* **Görev A**:
Eğitim konulu yazıdaki "Canlılar ilk nefesle başlamıştır" diye başlayan paragrafı, ana bilgilerini koruyarak madde madde kısaltın.
* **Görev B**:
Eğitim konulu yazıda "Bu içerik 1107" sözlerinden "her olayın müsebbibidir." sözlerine kadar uzanan bölümü olduğu gibi yazın.
* **Görev C**:
Eğitim konulu yazıya göre babanın üstlendiği rolleri sıralayın.

* **Okuma metni**:
===============
O OKUL BİZİM OKUL
Durali Göğüş

O OKUL BİZİM OKUL

Bu içerik 1107 kez okundu.

O OKUL BİZİM OKUL

Canlılar ilk nefesle başlamıştır eğitilmeye. Onları dünyaya getiren anne ilk eğitmendir. Baba ise aileyi koruyucu ve rızık temini rolünü ve bakımını üstlenmiştir. Rabbinin programı gereği. Biz burada insan eğitimi üzerinde duralım öncelikle. Eğitimin ilk ailede başladığı her düşünce akım ve akıl sahibinin mutlak kabul ettiği aşikar bir gerçekliktir. Süreçte ilköğretim ve devamı tedrisat gelir devlet eğitim sistemi gereği zorunlu olarak. Eğitim bir ülkenin geleceği ve teminatı olarak görülür. Eğitim yönetim unsurlarının en öncelikli politikası olmuştur ve olmak mecburiyetindedir. İnsanın eğitimidir yaşamı yaşanır veya yaşanmaz bir hale getiren. İnsan varlıkların baş aktörü, olumlu ve olumsuz her olayın müsebbibidir.
===============
Toplanan veriler:
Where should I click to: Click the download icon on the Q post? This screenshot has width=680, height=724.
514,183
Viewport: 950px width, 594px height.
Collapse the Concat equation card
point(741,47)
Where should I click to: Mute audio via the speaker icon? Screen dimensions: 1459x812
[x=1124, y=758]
===============
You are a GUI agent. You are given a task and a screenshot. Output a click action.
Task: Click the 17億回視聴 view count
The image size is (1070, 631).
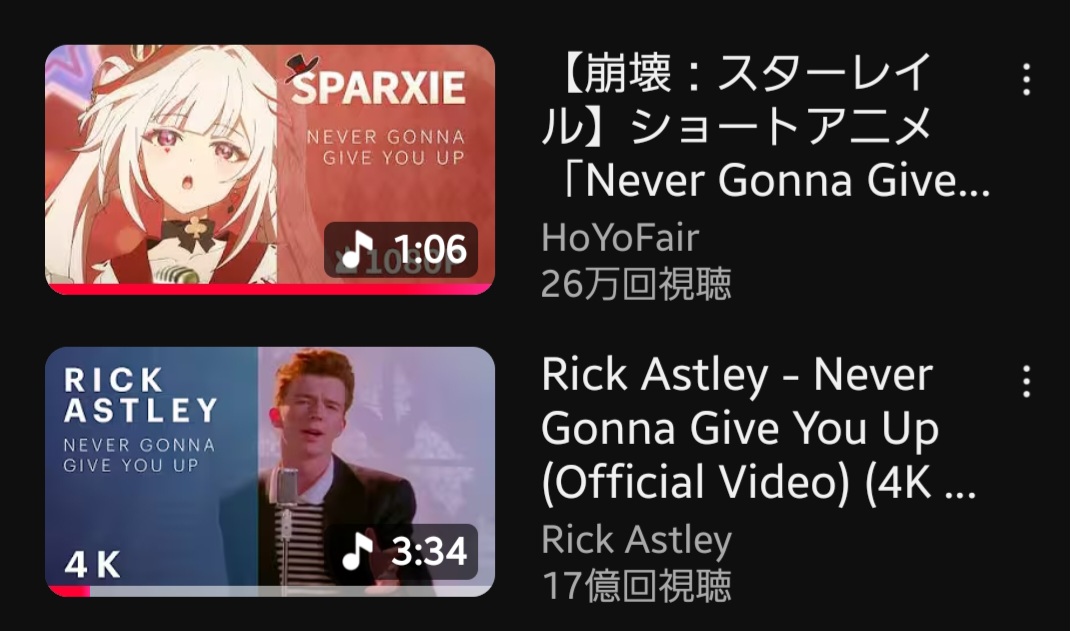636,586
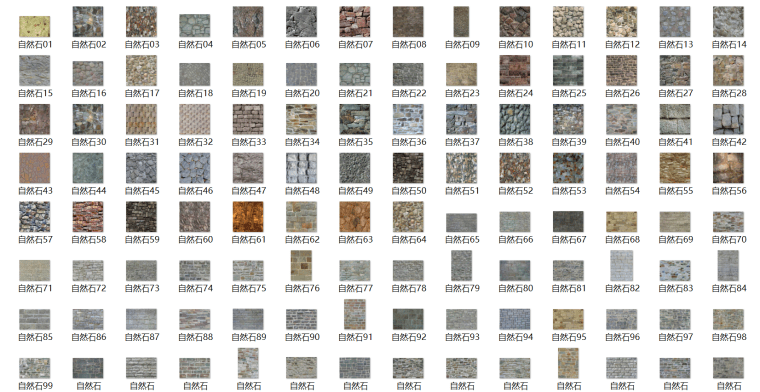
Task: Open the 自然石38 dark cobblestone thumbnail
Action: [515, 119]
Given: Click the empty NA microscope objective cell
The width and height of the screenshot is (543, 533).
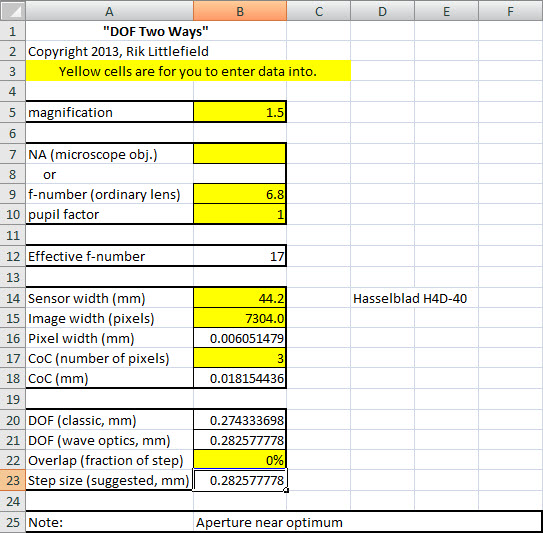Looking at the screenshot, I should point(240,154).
===============
* **Görev çözümü A**:
- Canlıların eğitimi ilk nefesle başlar; onları dünyaya getiren anne ilk eğitmendir.
- Baba, Rabbin programı gereği aileyi koruma, rızık temini ve bakım rolünü üstlenir.
- Eğitimin ilk ailede başladığı, her düşünce akımının ve akıl sahibinin kabul ettiği bir gerçektir.
- Ardından devlet eğitim sistemi gereği zorunlu olarak ilköğretim ve devamı gelir.
- Eğitim, ülkenin geleceği ve teminatı olarak görülür; yönetimin en öncelikli politikasıdır ve öyle olmak zorundadır.
- Yaşamı yaşanır ya da yaşanmaz kılan, insanın eğitimidir.
- İnsan, varlıkların baş aktörü ve olumlu olumsuz her olayın müsebbibidir.

* **Görev çözümü B**:
Bu içerik 1107 kez okundu.

O OKUL BİZİM OKUL

Canlılar ilk nefesle başlamıştır eğitilmeye. Onları dünyaya getiren anne ilk eğitmendir. Baba ise aileyi koruyucu ve rızık temini rolünü ve bakımını üstlenmiştir. Rabbinin programı gereği. Biz burada insan eğitimi üzerinde duralım öncelikle. Eğitimin ilk ailede başladığı her düşünce akım ve akıl sahibinin mutlak kabul ettiği aşikar bir gerçekliktir. Süreçte ilköğretim ve devamı tedrisat gelir devlet eğitim sistemi gereği zorunlu olarak. Eğitim bir ülkenin geleceği ve teminatı olarak görülür. Eğitim yönetim unsurlarının en öncelikli politikası olmuştur ve olmak mecburiyetindedir. İnsanın eğitimidir yaşamı yaşanır veya yaşanmaz bir hale getiren. İnsan varlıkların baş aktörü, olumlu ve olumsuz her olayın müsebbibidir.

* **Görev çözümü C**:
- Aileyi koruma
- Rızık temini
- Bakım